(Stored data entries)
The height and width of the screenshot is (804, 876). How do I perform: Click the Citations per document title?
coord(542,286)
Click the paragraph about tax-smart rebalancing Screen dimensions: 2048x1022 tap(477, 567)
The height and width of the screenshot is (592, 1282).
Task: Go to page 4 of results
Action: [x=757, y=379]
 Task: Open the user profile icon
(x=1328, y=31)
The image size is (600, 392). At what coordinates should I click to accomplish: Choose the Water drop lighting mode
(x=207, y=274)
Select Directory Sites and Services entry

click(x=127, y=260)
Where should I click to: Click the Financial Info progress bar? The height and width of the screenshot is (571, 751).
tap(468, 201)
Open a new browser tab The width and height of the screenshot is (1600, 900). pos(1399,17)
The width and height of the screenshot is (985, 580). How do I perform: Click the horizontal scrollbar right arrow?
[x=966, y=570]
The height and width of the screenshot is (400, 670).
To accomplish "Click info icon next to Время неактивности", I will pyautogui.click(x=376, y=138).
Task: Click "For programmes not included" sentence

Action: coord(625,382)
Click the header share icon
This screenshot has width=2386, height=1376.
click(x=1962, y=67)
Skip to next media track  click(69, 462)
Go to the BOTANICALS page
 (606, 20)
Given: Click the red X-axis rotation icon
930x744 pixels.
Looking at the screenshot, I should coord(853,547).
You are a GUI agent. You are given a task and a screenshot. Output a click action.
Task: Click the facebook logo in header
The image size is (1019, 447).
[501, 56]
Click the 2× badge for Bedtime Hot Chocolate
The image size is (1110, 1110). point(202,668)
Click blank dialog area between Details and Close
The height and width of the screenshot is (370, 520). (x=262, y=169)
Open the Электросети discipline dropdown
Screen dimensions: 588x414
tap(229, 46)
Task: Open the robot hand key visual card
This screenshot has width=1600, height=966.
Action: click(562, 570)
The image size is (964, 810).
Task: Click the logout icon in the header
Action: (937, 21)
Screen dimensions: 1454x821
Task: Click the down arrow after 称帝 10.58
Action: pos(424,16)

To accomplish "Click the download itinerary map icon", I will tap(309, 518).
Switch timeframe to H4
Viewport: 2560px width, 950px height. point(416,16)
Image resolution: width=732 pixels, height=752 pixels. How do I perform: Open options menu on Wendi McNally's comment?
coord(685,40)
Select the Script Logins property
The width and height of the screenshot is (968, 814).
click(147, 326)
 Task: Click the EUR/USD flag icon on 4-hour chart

» Exercise directions: Set down, exactly and only, the lines running from the one holding "Select the Script Logins property" through the end of the records above, both ends included.

» Result for this task:
Select the Script Logins property
The width and height of the screenshot is (968, 814).
click(147, 326)
 Task: Click the EUR/USD flag icon on 4-hour chart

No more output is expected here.